Short problem ::
Please copy the listing from its start through the line containing "click(868, 72)", swapping "Last page" for "First page" and changing nothing else.

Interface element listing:
==============================

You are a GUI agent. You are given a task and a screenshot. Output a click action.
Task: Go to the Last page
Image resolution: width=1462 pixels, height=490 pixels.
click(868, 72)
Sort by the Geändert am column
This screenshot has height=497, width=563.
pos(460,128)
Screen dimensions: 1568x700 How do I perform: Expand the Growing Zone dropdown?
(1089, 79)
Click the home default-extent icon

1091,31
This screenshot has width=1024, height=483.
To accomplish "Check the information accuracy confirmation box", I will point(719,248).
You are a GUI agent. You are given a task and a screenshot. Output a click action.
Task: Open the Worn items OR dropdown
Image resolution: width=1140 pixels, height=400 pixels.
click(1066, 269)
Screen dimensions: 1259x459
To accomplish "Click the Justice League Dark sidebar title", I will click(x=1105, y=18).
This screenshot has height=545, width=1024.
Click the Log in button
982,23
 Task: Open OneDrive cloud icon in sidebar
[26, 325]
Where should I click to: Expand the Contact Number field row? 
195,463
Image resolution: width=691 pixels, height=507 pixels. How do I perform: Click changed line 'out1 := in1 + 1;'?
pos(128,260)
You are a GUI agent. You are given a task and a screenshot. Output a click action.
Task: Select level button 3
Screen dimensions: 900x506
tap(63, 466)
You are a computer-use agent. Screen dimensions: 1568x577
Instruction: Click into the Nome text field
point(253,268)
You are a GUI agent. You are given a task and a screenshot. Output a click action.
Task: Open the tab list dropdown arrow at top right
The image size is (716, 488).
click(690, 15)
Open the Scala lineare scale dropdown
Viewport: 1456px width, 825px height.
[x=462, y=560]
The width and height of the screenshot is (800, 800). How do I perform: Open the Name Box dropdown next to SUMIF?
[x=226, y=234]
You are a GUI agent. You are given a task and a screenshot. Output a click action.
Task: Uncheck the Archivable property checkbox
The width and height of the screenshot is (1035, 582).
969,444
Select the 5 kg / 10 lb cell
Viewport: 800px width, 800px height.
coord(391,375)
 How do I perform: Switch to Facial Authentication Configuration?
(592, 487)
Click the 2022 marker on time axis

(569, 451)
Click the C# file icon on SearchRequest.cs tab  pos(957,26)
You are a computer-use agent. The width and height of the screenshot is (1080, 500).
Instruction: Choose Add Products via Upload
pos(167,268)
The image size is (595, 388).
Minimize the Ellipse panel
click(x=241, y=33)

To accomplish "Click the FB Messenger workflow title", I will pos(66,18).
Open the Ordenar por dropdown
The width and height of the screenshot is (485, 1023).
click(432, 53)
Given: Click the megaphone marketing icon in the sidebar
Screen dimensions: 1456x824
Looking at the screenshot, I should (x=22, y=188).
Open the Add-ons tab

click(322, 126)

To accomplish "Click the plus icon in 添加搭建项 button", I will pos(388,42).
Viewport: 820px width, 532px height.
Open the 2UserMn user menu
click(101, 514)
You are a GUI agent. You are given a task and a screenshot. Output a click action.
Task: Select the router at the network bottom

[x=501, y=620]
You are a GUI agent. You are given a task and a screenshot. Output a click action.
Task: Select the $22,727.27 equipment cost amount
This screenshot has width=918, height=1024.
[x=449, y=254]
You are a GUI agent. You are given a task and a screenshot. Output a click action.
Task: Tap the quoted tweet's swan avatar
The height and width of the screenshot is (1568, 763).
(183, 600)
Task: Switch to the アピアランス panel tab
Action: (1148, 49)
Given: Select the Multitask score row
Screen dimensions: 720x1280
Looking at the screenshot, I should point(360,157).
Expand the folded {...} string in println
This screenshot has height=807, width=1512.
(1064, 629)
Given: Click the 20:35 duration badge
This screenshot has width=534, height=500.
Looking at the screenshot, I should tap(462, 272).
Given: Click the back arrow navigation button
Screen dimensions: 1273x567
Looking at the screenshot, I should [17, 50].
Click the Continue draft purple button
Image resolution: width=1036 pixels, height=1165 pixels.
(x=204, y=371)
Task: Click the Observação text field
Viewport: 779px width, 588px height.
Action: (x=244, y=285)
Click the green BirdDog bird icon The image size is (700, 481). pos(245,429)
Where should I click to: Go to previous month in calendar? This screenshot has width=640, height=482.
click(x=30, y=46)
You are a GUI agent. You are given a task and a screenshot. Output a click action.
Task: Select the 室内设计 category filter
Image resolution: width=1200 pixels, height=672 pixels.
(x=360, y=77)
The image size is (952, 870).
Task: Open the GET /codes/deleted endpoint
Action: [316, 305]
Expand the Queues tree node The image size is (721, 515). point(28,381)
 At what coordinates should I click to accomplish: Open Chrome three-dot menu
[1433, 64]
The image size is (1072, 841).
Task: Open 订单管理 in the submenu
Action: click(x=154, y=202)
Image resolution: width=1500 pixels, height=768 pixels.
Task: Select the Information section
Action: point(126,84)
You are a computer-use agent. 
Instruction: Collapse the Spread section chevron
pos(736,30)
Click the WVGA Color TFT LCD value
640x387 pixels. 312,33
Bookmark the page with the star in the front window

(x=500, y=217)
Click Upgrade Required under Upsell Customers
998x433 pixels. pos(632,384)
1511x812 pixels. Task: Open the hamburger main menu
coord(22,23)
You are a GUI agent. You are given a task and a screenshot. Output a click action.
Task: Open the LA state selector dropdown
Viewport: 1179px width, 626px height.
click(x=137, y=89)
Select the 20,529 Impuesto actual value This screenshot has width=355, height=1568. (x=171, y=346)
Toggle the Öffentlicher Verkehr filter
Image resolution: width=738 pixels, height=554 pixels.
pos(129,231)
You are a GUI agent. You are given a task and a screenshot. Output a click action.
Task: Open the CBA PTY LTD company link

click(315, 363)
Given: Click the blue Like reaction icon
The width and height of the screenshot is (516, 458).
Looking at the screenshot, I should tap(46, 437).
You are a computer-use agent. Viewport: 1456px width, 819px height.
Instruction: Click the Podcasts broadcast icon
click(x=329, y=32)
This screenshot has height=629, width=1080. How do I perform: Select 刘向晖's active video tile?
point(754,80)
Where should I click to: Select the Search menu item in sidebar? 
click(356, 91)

==============================

Result of this task ::
You are a GUI agent. You are given a task and a screenshot. Output a click action.
Task: Go to the First page
Image resolution: width=1462 pixels, height=490 pixels.
click(868, 72)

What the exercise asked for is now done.